**Questions sur l'extrait:**
1. Donnez le nom de chaque personne dont le texte sur l'humour rapporte les paroles entre guillemets.
2. Reprenez le texte sur l'humour et écrivez la suite après sa dernière phrase.

┌─ Extrait de page

Peut-être devient-on drôle parce qu'on n'a pas le choix. Parce qu'on est petit, gros, laid, timide, seul, gai... bref, différent. L'humour est de toute évidence une arme de défense qui, bien employée, ne fait en plus aucune victime. Que du bien. «Je suis persuadé que je suis passé à travers l'école sans problème et sans avoir d'ennemis, parce que personne n'a envie de taper sur la gueule de quelqu'un qui t'a fait rire dans l'après-midi», explique Laurent Paquin. «C'est une question de séduction, ajoute François Morency. À l'école, il y avait des gars qui me parlaient à peine et tout à coup, parce que je les avais fait rire, ils me traitaient comme un grand chum.»

Dans le cas d'Alex Perron, qui n'a jamais caché son orientation sexuelle, l'humour était tout simplement nécessaire. «J'avais peur d'être victime de ça, c'était une façon détournée d'envoyer ça ailleurs, parce que l'humour bloque toute attaque. Au lieu de rester dans mon coin, j'ai pris beaucoup de place, je voulais qu'on m'entende.» Pour Vincent Léonard, des Denis Drolet, faire rire a été un moyen de s'accepter tel qu'il est. «J'ai trouvé que c'était drôle de jouer avec ce visage et ces dents-là. Ça m'a donné confiance en moi.»

Faire rire est un talent, voire un don, certes. Mais l'aptitude à rire est un élan vital pour tous les êtres humains - puisque le rire est le propre de l'homme, disait Rabelais. En cela, les humoristes ne sont pas différents du commun des mortels. Ils se rejoignent tous dans la fameuse maxime «vaut mieux en rire qu'en pleurer». Cela n'a pas été plus vrai que pour Vincent Léonard. «Un mois avant d'entrer à l'École nationale de l'humour, mon petit frère de 15 ans est mort. On nous a demandé d'écrire un numéro à partir de la chose la plus triste qui nous était arrivée dans la vie. Ça m'a beaucoup aidé.» «Les meilleurs gags viennent souvent du drame, note Cathy Gauthier. Pour que ce soit drôle, il a fallu que ce soit très intense.»

André Sauvé, lui, est catégorique: l'humour lui a littéralement sauvé la vie. «J'ai toujours été quelqu'un d'angoissé. C'est le seul lien qui me maintenait avec les gens, notamment à l'adolescence, une période que j'ai détestée. Je suis persuadé que l'humour ouvre le coeur. Le rire, c'est sain. Il ne faut pas que ça nous empêche de vivre nos émotions, mais ça équilibre.»

«Au moment précis où les gens rient, je suis heureux. On dirait que je n'ai aucun problème à ce moment-là.»

└─
┌─ Extraits de données

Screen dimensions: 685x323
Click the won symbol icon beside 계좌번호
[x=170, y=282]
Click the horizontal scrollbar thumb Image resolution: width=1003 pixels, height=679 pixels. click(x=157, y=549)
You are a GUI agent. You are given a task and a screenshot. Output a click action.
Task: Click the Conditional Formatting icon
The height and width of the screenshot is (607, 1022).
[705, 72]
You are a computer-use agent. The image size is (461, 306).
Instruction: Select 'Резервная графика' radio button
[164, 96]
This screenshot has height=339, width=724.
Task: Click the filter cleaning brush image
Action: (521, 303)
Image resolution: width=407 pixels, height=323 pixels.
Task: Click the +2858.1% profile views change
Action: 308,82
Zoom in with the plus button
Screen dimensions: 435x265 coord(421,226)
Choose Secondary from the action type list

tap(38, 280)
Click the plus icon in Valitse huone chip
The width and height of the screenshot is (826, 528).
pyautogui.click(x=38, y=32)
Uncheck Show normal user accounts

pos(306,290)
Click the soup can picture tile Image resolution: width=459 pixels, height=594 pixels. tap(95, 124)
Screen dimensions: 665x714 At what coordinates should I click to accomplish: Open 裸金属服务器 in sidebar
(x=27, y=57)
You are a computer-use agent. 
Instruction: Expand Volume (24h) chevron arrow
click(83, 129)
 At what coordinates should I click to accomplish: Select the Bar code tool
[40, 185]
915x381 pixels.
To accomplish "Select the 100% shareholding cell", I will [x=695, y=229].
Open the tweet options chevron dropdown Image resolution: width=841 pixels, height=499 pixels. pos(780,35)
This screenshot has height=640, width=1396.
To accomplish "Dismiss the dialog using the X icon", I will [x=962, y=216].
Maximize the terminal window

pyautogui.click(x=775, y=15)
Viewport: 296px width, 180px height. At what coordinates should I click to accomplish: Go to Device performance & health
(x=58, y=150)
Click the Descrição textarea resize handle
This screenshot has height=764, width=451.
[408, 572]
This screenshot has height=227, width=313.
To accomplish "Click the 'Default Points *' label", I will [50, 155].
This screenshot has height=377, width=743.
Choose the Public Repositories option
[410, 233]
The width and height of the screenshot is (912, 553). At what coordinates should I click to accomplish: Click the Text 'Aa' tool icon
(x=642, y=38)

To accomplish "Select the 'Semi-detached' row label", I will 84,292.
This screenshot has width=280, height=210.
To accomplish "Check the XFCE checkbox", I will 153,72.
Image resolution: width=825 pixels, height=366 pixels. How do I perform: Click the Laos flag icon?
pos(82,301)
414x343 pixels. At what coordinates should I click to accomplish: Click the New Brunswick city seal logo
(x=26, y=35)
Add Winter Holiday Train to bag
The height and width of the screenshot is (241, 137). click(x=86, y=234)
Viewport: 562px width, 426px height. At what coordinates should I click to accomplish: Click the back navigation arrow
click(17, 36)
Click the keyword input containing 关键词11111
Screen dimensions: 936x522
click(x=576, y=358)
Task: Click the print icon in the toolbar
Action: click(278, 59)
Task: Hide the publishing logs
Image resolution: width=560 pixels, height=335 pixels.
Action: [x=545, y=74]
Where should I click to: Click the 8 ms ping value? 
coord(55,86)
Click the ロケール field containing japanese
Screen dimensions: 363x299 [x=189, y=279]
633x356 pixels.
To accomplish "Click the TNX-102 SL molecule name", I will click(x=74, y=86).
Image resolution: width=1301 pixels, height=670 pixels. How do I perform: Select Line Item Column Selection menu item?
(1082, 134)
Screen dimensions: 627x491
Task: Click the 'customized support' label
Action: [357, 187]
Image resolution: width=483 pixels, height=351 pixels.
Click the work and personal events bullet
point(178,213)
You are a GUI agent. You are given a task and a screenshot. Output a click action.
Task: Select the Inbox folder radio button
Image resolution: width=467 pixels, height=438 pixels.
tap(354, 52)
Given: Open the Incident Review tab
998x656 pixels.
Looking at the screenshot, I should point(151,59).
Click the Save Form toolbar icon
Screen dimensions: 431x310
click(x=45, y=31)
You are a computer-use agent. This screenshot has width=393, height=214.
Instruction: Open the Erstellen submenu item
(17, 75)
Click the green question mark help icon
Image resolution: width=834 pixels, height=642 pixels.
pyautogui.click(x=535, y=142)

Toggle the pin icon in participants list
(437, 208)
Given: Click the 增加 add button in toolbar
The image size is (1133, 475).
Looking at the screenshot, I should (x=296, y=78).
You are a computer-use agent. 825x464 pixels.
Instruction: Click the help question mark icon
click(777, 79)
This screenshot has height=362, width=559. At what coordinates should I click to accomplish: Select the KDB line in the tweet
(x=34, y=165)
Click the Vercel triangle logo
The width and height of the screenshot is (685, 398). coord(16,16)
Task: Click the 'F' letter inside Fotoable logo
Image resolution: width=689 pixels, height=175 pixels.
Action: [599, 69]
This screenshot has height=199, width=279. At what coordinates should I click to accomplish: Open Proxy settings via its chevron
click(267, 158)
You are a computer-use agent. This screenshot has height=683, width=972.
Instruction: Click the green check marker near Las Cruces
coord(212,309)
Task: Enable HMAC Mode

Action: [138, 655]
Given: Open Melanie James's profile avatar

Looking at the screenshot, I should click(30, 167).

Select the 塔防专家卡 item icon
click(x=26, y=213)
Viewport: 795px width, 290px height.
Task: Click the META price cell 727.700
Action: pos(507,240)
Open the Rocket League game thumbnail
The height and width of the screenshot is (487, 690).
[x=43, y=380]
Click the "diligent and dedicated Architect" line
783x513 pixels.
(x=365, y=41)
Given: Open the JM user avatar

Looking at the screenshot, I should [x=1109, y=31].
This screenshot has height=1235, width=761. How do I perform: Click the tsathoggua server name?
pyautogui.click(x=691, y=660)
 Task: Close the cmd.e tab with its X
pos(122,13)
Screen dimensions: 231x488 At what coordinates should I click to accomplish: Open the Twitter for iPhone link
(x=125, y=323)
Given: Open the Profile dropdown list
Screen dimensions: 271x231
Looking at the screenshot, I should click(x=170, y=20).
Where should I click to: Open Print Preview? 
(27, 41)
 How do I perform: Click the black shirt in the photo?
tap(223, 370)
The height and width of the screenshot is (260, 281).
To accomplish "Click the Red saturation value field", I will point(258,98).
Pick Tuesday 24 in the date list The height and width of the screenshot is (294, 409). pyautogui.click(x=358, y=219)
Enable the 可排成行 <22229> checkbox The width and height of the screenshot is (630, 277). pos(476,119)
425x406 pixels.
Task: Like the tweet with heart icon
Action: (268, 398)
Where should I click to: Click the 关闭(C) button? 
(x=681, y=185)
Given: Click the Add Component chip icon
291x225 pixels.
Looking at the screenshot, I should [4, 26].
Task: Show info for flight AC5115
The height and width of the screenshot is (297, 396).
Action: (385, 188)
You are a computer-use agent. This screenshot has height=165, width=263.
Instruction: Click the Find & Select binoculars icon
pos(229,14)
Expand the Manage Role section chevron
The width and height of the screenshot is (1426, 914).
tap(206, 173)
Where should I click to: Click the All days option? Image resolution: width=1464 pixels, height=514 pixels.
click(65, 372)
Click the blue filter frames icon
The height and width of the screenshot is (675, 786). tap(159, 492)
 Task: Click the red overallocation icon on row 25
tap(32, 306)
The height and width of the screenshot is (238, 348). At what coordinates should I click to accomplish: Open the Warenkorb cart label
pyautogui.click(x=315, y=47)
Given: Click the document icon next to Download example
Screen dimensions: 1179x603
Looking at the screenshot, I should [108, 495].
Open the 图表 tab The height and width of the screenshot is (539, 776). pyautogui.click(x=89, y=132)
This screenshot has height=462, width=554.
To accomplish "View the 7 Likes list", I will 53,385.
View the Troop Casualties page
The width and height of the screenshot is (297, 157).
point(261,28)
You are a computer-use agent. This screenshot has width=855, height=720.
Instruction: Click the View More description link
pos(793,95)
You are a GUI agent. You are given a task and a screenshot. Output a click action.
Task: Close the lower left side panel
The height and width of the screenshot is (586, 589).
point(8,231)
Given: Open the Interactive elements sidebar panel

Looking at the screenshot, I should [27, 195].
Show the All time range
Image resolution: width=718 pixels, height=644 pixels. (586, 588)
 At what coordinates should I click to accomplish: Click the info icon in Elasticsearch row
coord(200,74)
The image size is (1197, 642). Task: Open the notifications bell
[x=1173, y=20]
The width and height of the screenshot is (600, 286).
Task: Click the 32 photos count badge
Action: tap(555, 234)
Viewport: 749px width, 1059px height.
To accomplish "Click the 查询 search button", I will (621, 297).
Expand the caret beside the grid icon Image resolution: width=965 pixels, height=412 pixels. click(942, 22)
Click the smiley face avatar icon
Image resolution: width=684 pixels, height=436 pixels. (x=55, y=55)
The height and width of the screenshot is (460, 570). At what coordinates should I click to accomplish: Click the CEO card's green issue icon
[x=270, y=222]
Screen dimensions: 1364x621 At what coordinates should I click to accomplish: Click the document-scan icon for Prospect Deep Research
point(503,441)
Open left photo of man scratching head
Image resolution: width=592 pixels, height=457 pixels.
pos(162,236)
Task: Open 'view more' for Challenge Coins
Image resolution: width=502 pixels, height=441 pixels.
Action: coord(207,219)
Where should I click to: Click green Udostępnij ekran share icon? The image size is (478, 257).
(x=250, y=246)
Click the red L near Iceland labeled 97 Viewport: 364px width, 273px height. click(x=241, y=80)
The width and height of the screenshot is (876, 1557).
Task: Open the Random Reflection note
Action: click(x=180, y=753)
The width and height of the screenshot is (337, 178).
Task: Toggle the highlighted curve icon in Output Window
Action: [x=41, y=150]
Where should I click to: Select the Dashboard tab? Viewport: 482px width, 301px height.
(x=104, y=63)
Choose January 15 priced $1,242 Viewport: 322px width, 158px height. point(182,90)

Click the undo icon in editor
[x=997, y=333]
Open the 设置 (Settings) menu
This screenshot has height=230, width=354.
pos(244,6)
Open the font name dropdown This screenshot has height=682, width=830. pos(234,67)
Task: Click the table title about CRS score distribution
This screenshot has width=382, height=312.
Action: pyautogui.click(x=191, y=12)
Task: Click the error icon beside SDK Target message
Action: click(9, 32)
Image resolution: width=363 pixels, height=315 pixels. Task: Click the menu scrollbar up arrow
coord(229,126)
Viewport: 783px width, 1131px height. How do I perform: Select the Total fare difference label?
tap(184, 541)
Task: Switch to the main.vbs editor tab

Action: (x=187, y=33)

└─

**Liste des réponses:**
1. Laurent Paquin, François Morency, Alex Perron, Vincent Léonard, Cathy Gauthier, André Sauvé

2.
Sur un autre plan, le rire est carrément un lubrifiant social dans les situations de malaise. «Quand il y a des moments de silence, de malaise, tu deviens une espèce de soupape, explique François Morency. Instinctivement, tu enlèves le malaise et tout le monde se sent bien. C'est utile aussi à l'épicerie avec une dame fâchée, dans les soupers officiels, chez la belle-famille...» «L'humour, c'est une épice qu'il faut mettre dans tout, pense Laurent Paquin. C'est ce qui fait que les gens rient même dans les enterrements. Mon père me disait: «C'est ce qui fait qu'on a des blondes dans la vie, parce que c'est l'humour qui fait qu'on a envie d'être avec quelqu'un.»»

Même dans la solitude, l'humour a ses effets selon Jean-Thomas Jobin. «L'humour me sert tout le temps, parce que je passe mon temps à rire de tout. Je ris du vide et de l'absurdité de la vie. Je suis aussi la première cible de mon ironie. Ça m'aide à ne pas me prendre au sérieux et à ne pas trop m'en faire quand arrivent des moments plus pénibles.» C'est aussi un truc santé pour François Léveillé: «Je suis beaucoup plus zen avec l'humour, beaucoup mieux dans ma peau. L'hilarothérapie, je crois à ça. On ne travaille pas dans des mines! Une femme m'a déjà dit que je l'avais guérie de son cancer!»

En résumé, le pouvoir infini de l'humour est directement proportionnel aux infinies difficultés que nous réserve l'existence. «Ça sert juste à endurer la vie, elle n'est tellement pas évidente pour personne, croit Jean-Marc Parent. C'est pour ça qu'on s'invente des histoires. C'est comme la musique, ça aide à vivre.»